TEXTO DE LECTURA:
● ● ● ● ● ● ●

OFICIO DE LECTURA - LUNES DE LA OCTAVA DE PASCUA - TIEMPO PASCUAL
Del Propio del tiempo.
SEGUNDA LECTURA
De la Homilía de Melitón de Sardes, obispo, Sobre la Pascua
(Núms. 2-7. 100-103: SC 123, 60-64. 120-122)
ENCOMIO DE CRISTO
Entendedlo, queridos hermanos: el misterio pascual es algo a la vez nuevo y antiguo, eterno y temporal, corruptible e incorruptible, mortal e inmortal.
Antiguo según la ley, pero nuevo según la Palabra encarnada; temporal en la figura, eterno en la gracia; corruptible en cuanto a la inmolación del cordero, incorruptible en la vida del Señor; mortal por su sepultura bajo tierra, inmortal por su resurrección de entre los muertos.
La ley, en efecto, es antigua, pero la Palabra es nueva; la figura es temporal, la gracia es eterna; el cordero es corruptible, pero incorruptible es el Señor, que fue inmolado como un cordero y resucitó como Dios.
Dice la Escritura: Era como cordero llevado al matadero, y sin embargo no era ningún cordero; era como oveja muda, y sin embargo no era ninguna oveja. La figura ha pasado y ha llegado la realidad: en lugar del cordero está Dios, y en lugar de la oveja está un hombre, y en este hombre está Cristo, que lo abarca todo.
Por tanto, la inmolación del cordero, la celebración de la Pascua y el texto de la ley tenían como objetivo final a Cristo Jesús, pues todo cuanto acontecía en la antigua ley se realizaba en vistas a él, y mucho más en la nueva ley.
La ley, en efecto, se ha convertido en Palabra, y de antigua se ha convertido en nueva (y una y otra han salido de Sión y de Jerusalén); el precepto se ha convertido en gracia, la figura en realidad, el cordero en el Hijo, la oveja en un hombre y este hombre en Dios.
El Señor, siendo Dios, se revistió de naturaleza humana, sufrió por nosotros, que estábamos sujetos al dolor, fue atado por nosotros, que estábamos cautivos, fue condenado por nosotros, que éramos culpables, fue sepultado por nosotros, que estábamos bajo el poder del sepulcro, resucitó de entre los muertos y clamó con voz potente: «¿Quién me condenará? Que se me acerque. Yo he librado a los que estaban condenados, he dado la vida a los que estaban muertos, he resucitado a los que estaban en el sepulcro. ¿Quién pleiteará contra mí? Yo soy Cristo -dice-, el que he destruido la muerte, el que he triunfado del enemigo, el que he pisoteado el infierno, el que he atado al fuerte y he arrebatado al hombre hasta lo más alto de los cielos: yo, que soy el mismo Cristo.

● ● ● ● ● ● ●

LISTADO DE DATOS:
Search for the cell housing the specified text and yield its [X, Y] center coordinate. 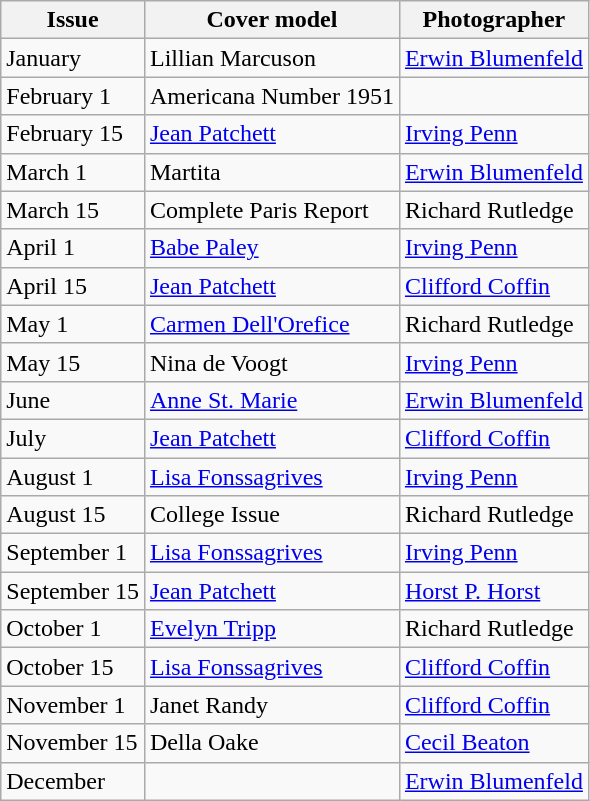
College Issue [272, 515]
Carmen Dell'Orefice [272, 324]
Americana Number 1951 [272, 96]
March 1 [73, 172]
Complete Paris Report [272, 210]
Janet Randy [272, 705]
Nina de Voogt [272, 362]
July [73, 438]
December [73, 781]
November 15 [73, 743]
September 15 [73, 591]
April 1 [73, 248]
May 1 [73, 324]
Horst P. Horst [494, 591]
Cover model [272, 20]
February 1 [73, 96]
Lillian Marcuson [272, 58]
Issue [73, 20]
November 1 [73, 705]
March 15 [73, 210]
August 15 [73, 515]
Cecil Beaton [494, 743]
Della Oake [272, 743]
February 15 [73, 134]
Babe Paley [272, 248]
June [73, 400]
Anne St. Marie [272, 400]
January [73, 58]
August 1 [73, 477]
October 15 [73, 667]
October 1 [73, 629]
Martita [272, 172]
Photographer [494, 20]
Evelyn Tripp [272, 629]
September 1 [73, 553]
April 15 [73, 286]
May 15 [73, 362]
Return the [x, y] coordinate for the center point of the cell that contains the specified text.  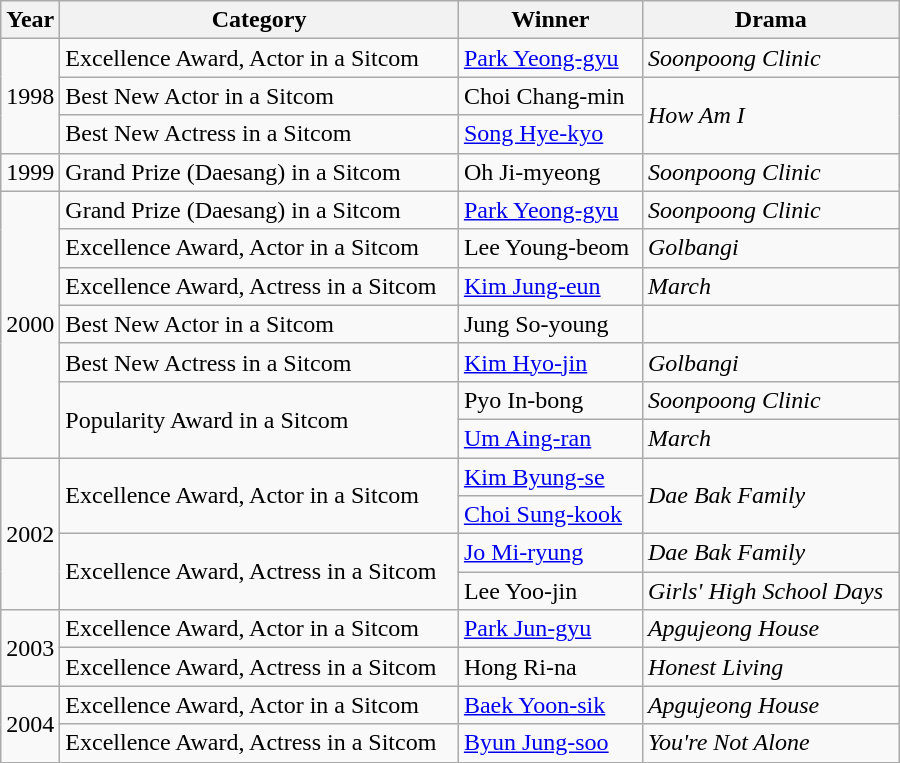
1999 [30, 172]
Hong Ri-na [550, 667]
Baek Yoon-sik [550, 705]
2002 [30, 534]
1998 [30, 96]
Kim Hyo-jin [550, 362]
2004 [30, 724]
Popularity Award in a Sitcom [260, 419]
Jung So-young [550, 324]
Um Aing-ran [550, 438]
Jo Mi-ryung [550, 553]
Byun Jung-soo [550, 743]
Drama [770, 20]
Category [260, 20]
Winner [550, 20]
Girls' High School Days [770, 591]
2000 [30, 324]
Park Jun-gyu [550, 629]
Pyo In-bong [550, 400]
2003 [30, 648]
Honest Living [770, 667]
Choi Chang-min [550, 96]
You're Not Alone [770, 743]
Lee Yoo-jin [550, 591]
Kim Jung-eun [550, 286]
Kim Byung-se [550, 477]
Choi Sung-kook [550, 515]
How Am I [770, 115]
Year [30, 20]
Song Hye-kyo [550, 134]
Lee Young-beom [550, 248]
Oh Ji-myeong [550, 172]
Extract the [x, y] coordinate from the center of the cell holding the provided text.  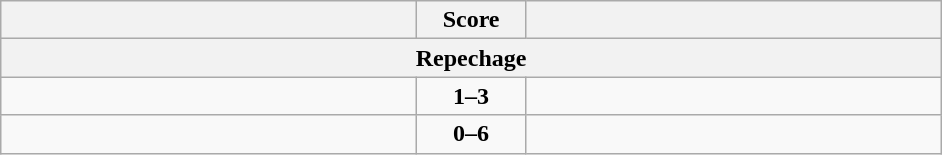
1–3 [472, 96]
Repechage [472, 58]
0–6 [472, 134]
Score [472, 20]
Search for the cell housing the specified text and yield its (X, Y) center coordinate. 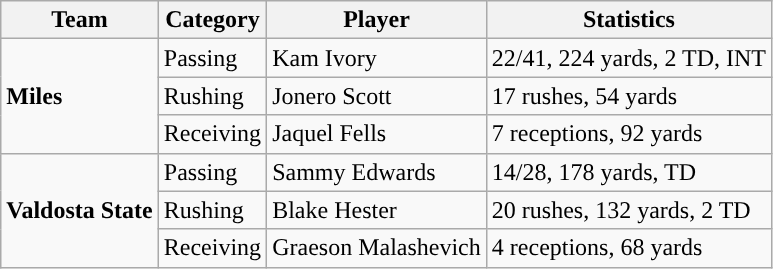
Statistics (628, 20)
Player (377, 20)
14/28, 178 yards, TD (628, 172)
Blake Hester (377, 210)
Kam Ivory (377, 58)
Category (212, 20)
Team (80, 20)
17 rushes, 54 yards (628, 96)
Jonero Scott (377, 96)
Graeson Malashevich (377, 248)
4 receptions, 68 yards (628, 248)
Miles (80, 96)
Sammy Edwards (377, 172)
Jaquel Fells (377, 134)
22/41, 224 yards, 2 TD, INT (628, 58)
Valdosta State (80, 210)
20 rushes, 132 yards, 2 TD (628, 210)
7 receptions, 92 yards (628, 134)
Search for the cell housing the specified text and yield its [x, y] center coordinate. 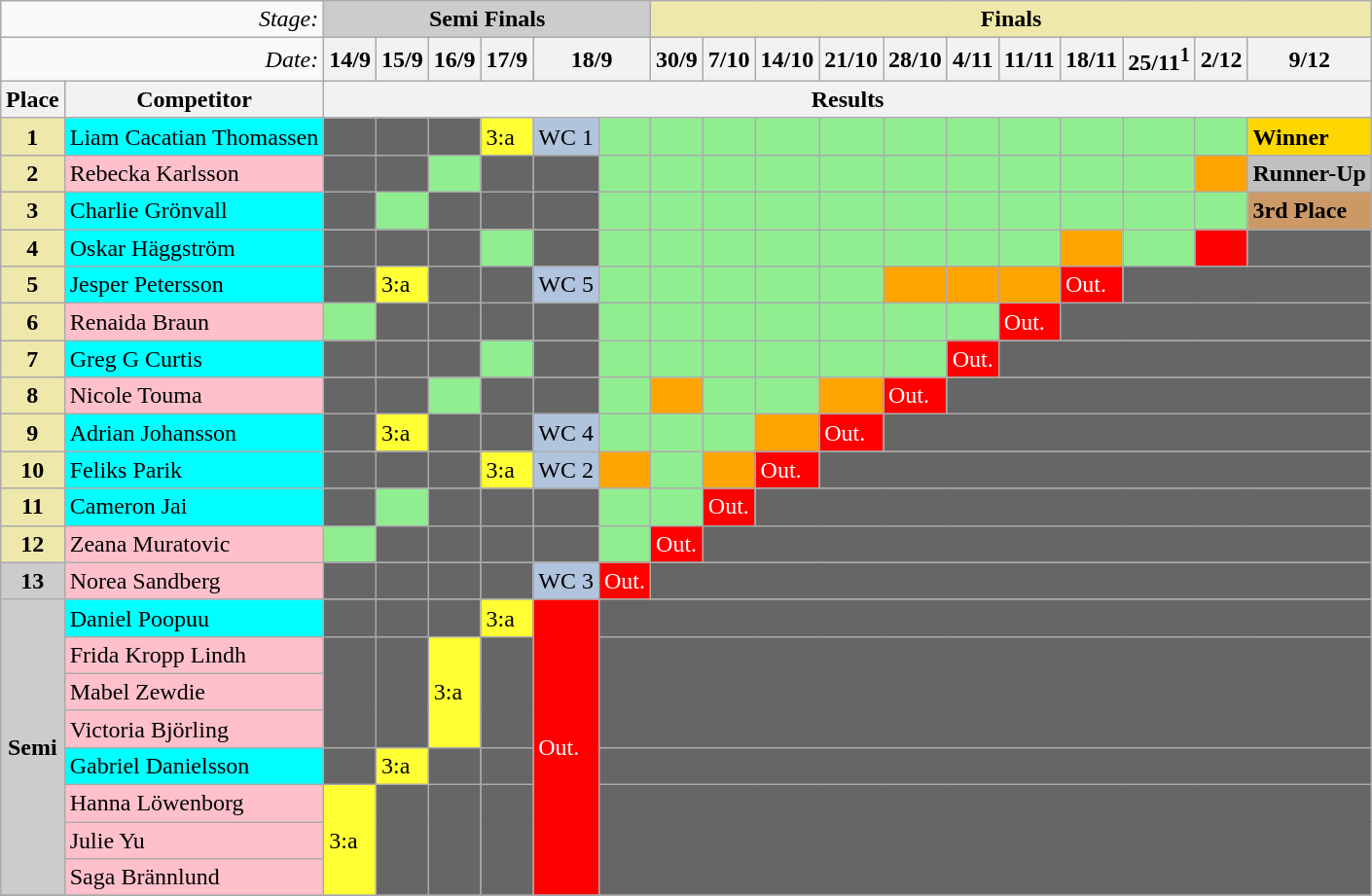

● ● ● ● ● ● ●

REQUISITOS DEL EJERCICIO: Según el texto de lectura, ¿de qué obra de Melitón de Sardes está tomada la segunda lectura?

RESPUESTA AL PROBLEMA: De su homilía Sobre la Pascua.